(Records excerpted from a collection)
————————

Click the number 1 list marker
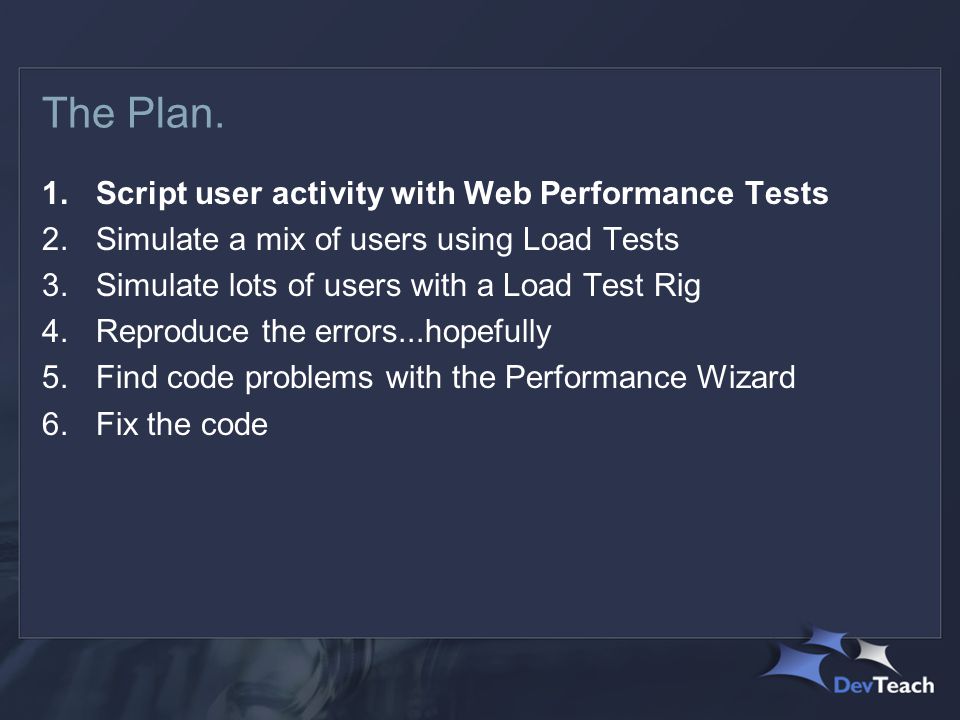The height and width of the screenshot is (720, 960). (x=54, y=193)
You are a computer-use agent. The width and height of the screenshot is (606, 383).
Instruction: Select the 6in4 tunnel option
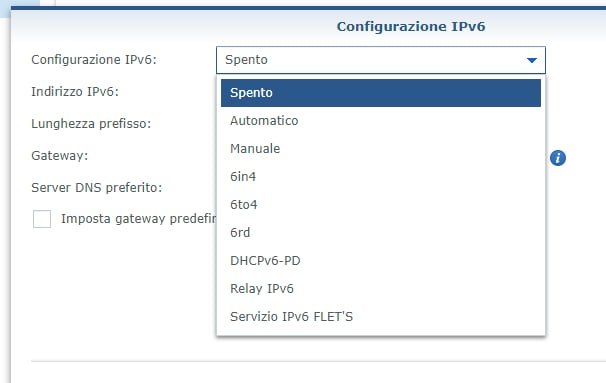(381, 177)
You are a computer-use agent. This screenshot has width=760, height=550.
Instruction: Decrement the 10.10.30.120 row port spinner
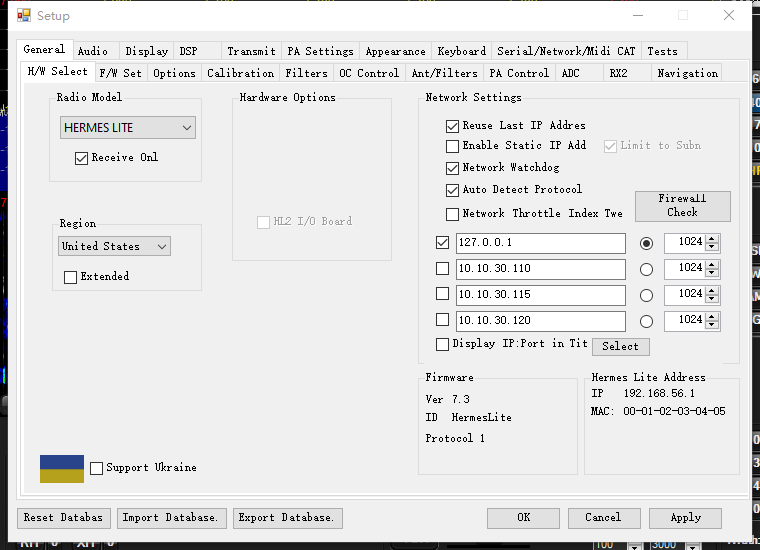click(712, 325)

————————

§ **Request**
Pull out each line in the records above that contains the word "agent".

§ **Result below**
You are a computer-use agent. The width and height of the screenshot is (606, 383).
You are a computer-use agent. This screenshot has width=760, height=550.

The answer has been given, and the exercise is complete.